Sasquatch/Bigfoot by Don Hunter with Rene Dahinden (1992): Oh, Sasquatch, favoured monster of my youth. I actually read the original version of this book back in the 1970's. I realized this fact only because I remembered the famous snuff-box incident when I came across it here.
The snuff-box incident involves a hunter in the 1920's escaping from a family of Bigfoot by tricking the father into eating an entire box of snuff (that is, powdered tobacco). Once Dad fell over with a paralyzing bellyache, our resourceful prisoner ran away from the other Bigfoot. Frankly, it reads like a rough draft of a Trailer Park Boys scenario. Just substitute 'pot' for 'snuff.'
Don Hunter does a competent job of arguing the case for the existence of Canada's favourite cryptid (sorry, Ogopogo), focusing on long-time (and now deceased) Sasquatch hunter Rene Dahinden and his decades-long accumulation of interviews and field experience. Could a relatively large number of 800-pound omnivores remain mostly hidden from humanity in the tens of thousands of square miles of forest of the Pacific Northwest? Maybe.
But problematically, Sasquatch makes repeated forays into civilization through the years: walking down highways, shambling around 5 minutes from downtown Vancouver, accosting skiiers, running around construction sites, knocking on car windows...none of this sells the isolationist argument for a cryptid. What it sells is an 800-pound raccoon with no discernible fear of people.
The Native Canadians who named Sasquatch (though that term is an approximation of several different terms from several different tribes) maintain that it's been out there in the Pacific Northwest causing trouble forever. And it really, really likes Vancouver Island (its apparent ability to swim would make it a member of humanity's branch of primates and not those of chimps or gorillas -- they can't swim, though they do sink beautifully).
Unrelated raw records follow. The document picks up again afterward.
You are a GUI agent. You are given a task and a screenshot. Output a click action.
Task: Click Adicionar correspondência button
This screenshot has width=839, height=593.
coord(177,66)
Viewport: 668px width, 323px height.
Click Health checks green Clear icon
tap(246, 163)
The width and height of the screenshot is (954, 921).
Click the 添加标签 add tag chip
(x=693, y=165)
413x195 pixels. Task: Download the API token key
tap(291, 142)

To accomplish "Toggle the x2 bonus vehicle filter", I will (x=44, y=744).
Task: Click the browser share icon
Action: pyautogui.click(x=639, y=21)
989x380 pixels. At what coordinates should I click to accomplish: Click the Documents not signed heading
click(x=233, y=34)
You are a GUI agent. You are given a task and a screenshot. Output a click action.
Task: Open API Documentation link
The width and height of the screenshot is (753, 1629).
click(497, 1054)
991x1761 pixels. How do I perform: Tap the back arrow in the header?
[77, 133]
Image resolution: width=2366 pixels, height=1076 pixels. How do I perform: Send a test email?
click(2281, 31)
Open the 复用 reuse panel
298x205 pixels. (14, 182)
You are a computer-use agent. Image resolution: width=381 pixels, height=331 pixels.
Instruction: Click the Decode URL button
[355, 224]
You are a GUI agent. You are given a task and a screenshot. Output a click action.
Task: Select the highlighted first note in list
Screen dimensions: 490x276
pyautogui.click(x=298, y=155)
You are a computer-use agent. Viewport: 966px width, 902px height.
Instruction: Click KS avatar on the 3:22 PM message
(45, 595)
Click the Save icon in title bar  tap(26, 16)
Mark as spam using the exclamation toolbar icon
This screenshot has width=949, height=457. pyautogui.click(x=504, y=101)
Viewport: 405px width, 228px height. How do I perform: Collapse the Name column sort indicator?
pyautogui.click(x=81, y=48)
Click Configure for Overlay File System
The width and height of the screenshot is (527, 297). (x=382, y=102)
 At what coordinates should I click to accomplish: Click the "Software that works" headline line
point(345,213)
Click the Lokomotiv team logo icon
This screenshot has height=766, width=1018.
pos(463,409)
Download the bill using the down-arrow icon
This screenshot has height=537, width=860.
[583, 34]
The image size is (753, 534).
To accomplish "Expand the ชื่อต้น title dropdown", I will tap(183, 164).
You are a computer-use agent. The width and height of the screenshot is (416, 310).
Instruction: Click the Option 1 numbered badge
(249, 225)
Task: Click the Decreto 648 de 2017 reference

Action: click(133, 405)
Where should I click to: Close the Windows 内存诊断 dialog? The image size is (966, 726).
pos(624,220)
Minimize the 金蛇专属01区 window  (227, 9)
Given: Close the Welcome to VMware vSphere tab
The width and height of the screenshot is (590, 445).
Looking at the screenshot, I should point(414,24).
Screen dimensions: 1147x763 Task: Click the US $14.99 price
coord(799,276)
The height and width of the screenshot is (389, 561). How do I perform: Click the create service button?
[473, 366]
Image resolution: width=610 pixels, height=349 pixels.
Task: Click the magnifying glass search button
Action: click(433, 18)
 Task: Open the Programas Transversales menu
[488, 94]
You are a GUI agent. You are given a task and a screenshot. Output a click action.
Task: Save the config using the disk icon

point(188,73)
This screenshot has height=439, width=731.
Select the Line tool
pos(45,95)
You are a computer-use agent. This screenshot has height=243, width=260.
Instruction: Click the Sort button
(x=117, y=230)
Still, the book is fun -- Dahinden's narrative isn't exactly Ahab-like (he doesn't want to kill Bigfoot), but he certainly devoted the last 40 years of his life trying to track the big fella down. Yet even now, 20 years after the publication of this revised edition, the sum total of useable Sasquatch footage remains those 20 seconds or so of fuzzy film shot in Northern California. Hunter tries to make the case that the film is authoritative, to such an extent that I started to wonder if there was another high-resolution version of the film that only Sasquatch hunters are allowed to see.
But it's a better world with the possibility of a Sasquatch wandering around somewhere in it. It's a nice mystery, one that doesn't seem to get anyone hurt. Just remember to keep your snuffbox handy. Recommended.